(What is being asked):
From the entries below, copy every line where the string "vergessene" appears.

(Material shown):

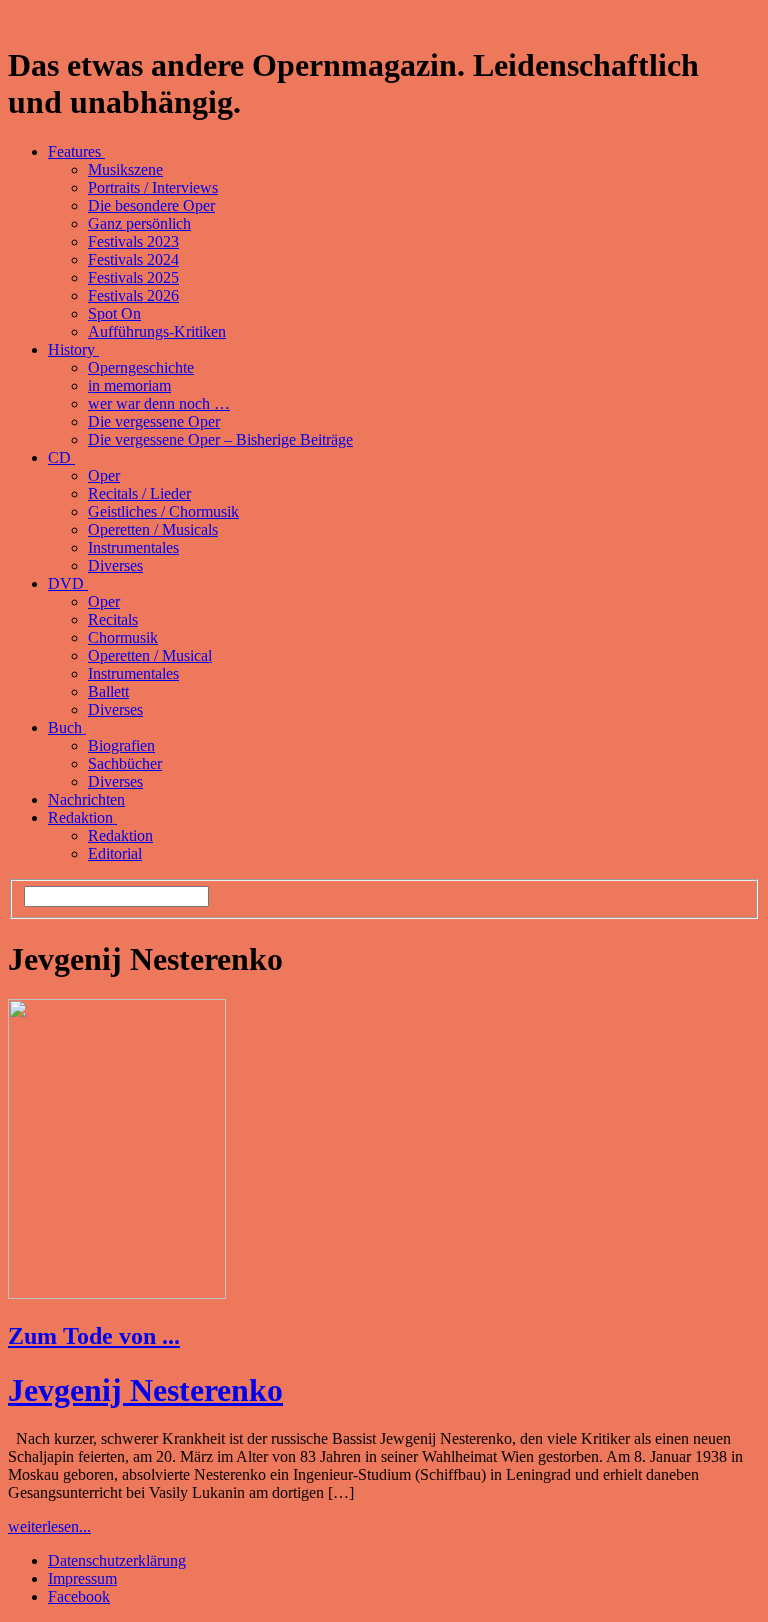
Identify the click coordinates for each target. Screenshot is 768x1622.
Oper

--

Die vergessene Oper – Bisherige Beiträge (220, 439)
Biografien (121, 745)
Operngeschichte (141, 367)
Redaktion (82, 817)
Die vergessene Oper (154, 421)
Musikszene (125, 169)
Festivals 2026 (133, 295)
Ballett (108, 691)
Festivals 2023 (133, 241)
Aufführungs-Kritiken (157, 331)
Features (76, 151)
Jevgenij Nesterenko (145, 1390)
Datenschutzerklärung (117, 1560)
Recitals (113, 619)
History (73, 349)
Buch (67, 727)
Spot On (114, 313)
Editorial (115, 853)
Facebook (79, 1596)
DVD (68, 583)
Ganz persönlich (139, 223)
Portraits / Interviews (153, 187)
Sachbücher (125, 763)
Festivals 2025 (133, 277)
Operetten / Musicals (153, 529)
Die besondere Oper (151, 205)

(Answer space):
Die vergessene Oper – Bisherige Beiträge (220, 439)
Die vergessene Oper (154, 421)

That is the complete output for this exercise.